-- begin Input records --

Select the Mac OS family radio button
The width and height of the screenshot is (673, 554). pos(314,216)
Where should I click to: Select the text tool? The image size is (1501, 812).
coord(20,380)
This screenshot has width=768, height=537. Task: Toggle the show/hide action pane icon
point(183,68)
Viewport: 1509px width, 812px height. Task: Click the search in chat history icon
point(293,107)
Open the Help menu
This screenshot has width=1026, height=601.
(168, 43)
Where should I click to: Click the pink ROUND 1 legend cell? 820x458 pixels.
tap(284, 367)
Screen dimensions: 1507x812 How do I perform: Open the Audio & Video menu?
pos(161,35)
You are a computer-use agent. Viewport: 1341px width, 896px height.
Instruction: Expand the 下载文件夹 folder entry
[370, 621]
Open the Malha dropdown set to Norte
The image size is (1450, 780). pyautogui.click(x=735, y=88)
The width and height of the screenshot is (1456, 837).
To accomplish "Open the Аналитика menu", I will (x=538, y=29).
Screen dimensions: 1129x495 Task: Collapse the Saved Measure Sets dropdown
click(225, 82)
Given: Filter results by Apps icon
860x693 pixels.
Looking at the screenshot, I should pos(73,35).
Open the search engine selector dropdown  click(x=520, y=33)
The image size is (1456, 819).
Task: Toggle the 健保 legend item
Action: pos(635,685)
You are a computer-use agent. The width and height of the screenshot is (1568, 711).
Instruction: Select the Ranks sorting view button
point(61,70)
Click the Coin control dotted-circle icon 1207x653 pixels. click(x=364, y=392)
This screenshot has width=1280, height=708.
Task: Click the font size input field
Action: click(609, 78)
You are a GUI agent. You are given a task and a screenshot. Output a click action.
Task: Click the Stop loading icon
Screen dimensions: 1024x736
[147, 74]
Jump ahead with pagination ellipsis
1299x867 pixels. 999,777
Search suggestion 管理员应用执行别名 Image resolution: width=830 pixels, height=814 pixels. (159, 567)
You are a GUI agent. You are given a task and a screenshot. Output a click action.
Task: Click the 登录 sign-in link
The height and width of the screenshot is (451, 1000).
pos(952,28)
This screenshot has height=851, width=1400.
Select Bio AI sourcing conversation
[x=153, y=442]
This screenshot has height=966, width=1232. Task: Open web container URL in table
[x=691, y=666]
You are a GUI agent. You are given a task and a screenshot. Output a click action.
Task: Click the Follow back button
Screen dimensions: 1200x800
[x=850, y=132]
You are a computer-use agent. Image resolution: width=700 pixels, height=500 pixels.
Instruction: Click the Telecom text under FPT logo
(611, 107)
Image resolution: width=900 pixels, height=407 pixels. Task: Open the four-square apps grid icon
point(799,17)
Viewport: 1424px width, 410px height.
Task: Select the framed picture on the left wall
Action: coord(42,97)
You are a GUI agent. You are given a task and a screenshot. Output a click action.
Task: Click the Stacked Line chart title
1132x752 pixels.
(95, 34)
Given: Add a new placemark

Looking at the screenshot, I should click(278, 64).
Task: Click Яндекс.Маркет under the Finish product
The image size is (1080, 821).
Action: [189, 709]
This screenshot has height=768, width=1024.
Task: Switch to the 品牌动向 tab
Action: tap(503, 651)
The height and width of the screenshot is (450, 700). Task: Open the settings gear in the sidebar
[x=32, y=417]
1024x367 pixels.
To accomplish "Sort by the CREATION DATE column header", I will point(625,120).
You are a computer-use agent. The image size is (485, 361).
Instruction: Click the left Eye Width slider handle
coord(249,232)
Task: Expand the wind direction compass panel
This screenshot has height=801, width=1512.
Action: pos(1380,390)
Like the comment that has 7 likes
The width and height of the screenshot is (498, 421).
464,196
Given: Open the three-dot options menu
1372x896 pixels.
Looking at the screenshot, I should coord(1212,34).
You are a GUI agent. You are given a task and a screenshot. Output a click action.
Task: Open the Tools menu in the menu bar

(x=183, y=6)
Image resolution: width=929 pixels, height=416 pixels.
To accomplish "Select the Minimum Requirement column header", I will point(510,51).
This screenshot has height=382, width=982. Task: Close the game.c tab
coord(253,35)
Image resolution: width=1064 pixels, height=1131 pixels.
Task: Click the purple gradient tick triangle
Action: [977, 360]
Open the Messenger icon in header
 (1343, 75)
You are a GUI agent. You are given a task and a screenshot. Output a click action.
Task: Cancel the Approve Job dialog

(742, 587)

-- end Input records --

--- Brief ---
Copy out the material verbatim, everything from the line containing "This screenshot has height=382, width=982." down to the end of the material.

--- Exercise response ---
This screenshot has height=382, width=982. Task: Close the game.c tab
coord(253,35)
Image resolution: width=1064 pixels, height=1131 pixels.
Task: Click the purple gradient tick triangle
Action: [977, 360]
Open the Messenger icon in header
 (1343, 75)
You are a GUI agent. You are given a task and a screenshot. Output a click action.
Task: Cancel the Approve Job dialog

(742, 587)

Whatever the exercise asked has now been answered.